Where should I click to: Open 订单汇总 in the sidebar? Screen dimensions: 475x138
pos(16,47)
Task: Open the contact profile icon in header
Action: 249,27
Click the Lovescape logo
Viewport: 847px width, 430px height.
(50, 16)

* * * *

• Directive
Reproduce each of the items above word for word, with nothing added or altered.

• Task answer
Where should I click to: Open 订单汇总 in the sidebar? Screen dimensions: 475x138
pos(16,47)
Task: Open the contact profile icon in header
Action: 249,27
Click the Lovescape logo
Viewport: 847px width, 430px height.
(50, 16)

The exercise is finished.